OLYMPIA – The state could have new ways to crack down on some of Spokane’s biggest crime problems like car theft and repeat burglars, as well as take early aim at the “knockout” assault fad through a trio of bills considered by a Senate panel Wednesday.

At times, the Senate Law and Justice Committee hearing seemed to come straight from the Spokane police blotter, with bills sponsored by Chairman Mike Padden, R-Spokane Valley, and endorsed by Spokane law enforcement officials to fight local problems.

One bill would make it a crime to possess “shaved” keys, or those that have been altered so they fit multiple locks on doors or car ignitions. Spokane has substantial problems with auto theft, and just having shaved keys should be grounds for arrest, Spokane County Sheriff Ozzie Knezovich said.

Another bill would require people convicted of more than nine counts of burglary or other major property crimes to serve mandatory sentences without qualifying for early release programs. Spokane County Deputy Prosecutor Larry Haskell said he has some burglars with 30 or more convictions who are “eating up the community resources and the judicial resources.”

Knezovich said property crimes are increasing in Spokane, and he has a list of repeat offenders who don’t do what he called significant time. “As soon as they’re arrested, these crimes go down.”

> DATASET EXTRACT:
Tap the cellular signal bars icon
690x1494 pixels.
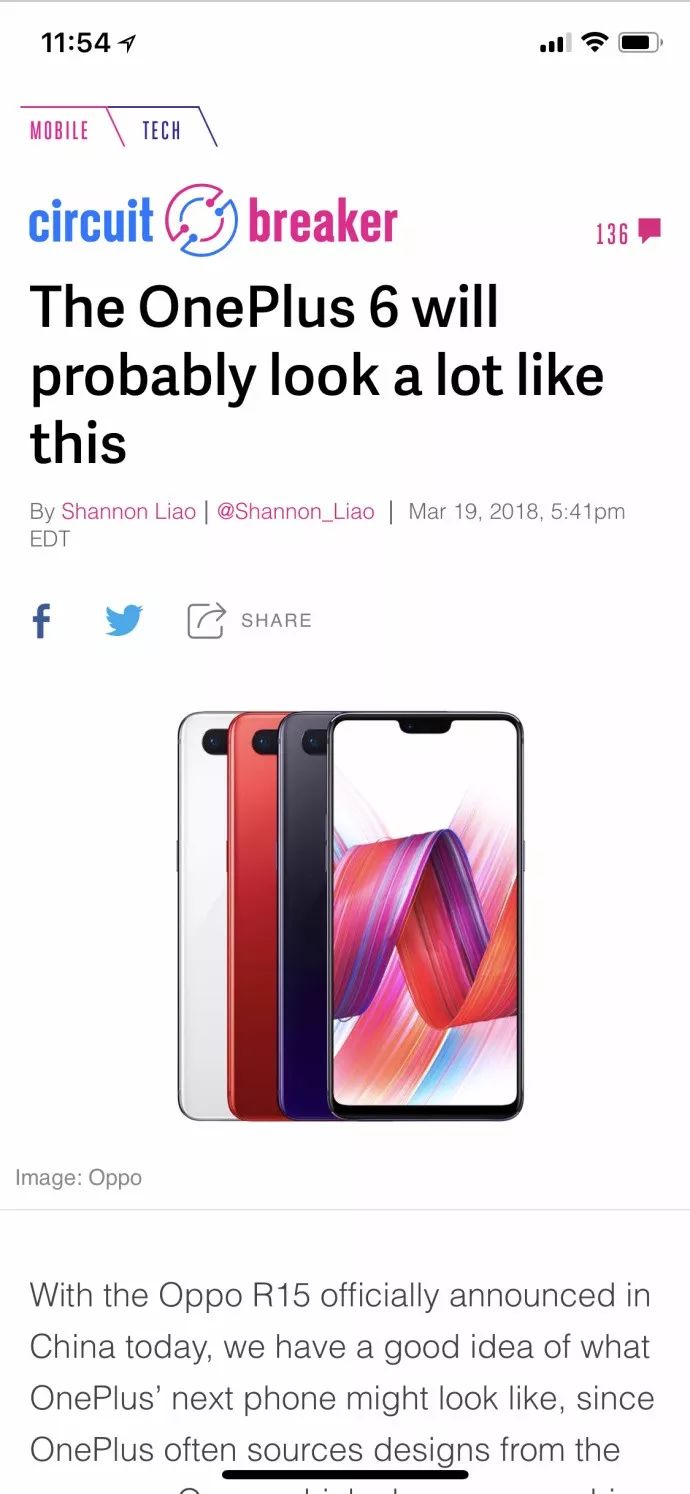pyautogui.click(x=555, y=43)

> WHAT YOU WILL DO:
(A) In the article about the Spokane crime bills, who chairs the Senate Law and Justice Committee?
(B) Continue the article about the Spokane crime bills from its last sentence.

> RESPONSES PER TASK:
(A) Mike Padden, R-Spokane Valley

(B)
A third bill would make random assault a felony rather than a gross misdemeanor. The bill is in response to the so-called knockout game, in which a group of people, usually young adults, try to knock out an unsuspecting stranger on a sidewalk, sometimes posting a video of the attack on the Internet. A November attack on a man in Spokane Valley is suspected of being a knockout-game assault, although Haskell said the investigation of that case is still pending.

If true, that would be the only known case of a knockout assault in Washington. Haskell said the activity is spreading around the country, and the state could get in front of the trend. Victims are often elderly people or minorities, Padden said.

Sen. Adam Kline, D-Seattle, said he questioned making that crime more serious under the law than an assault stemming from a grudge between two people who know each other. “Maybe it’s a fad game that’s going to play itself out,” he said, and the Legislature might not need to change statutes for it.

The panel deferred action on all three proposals.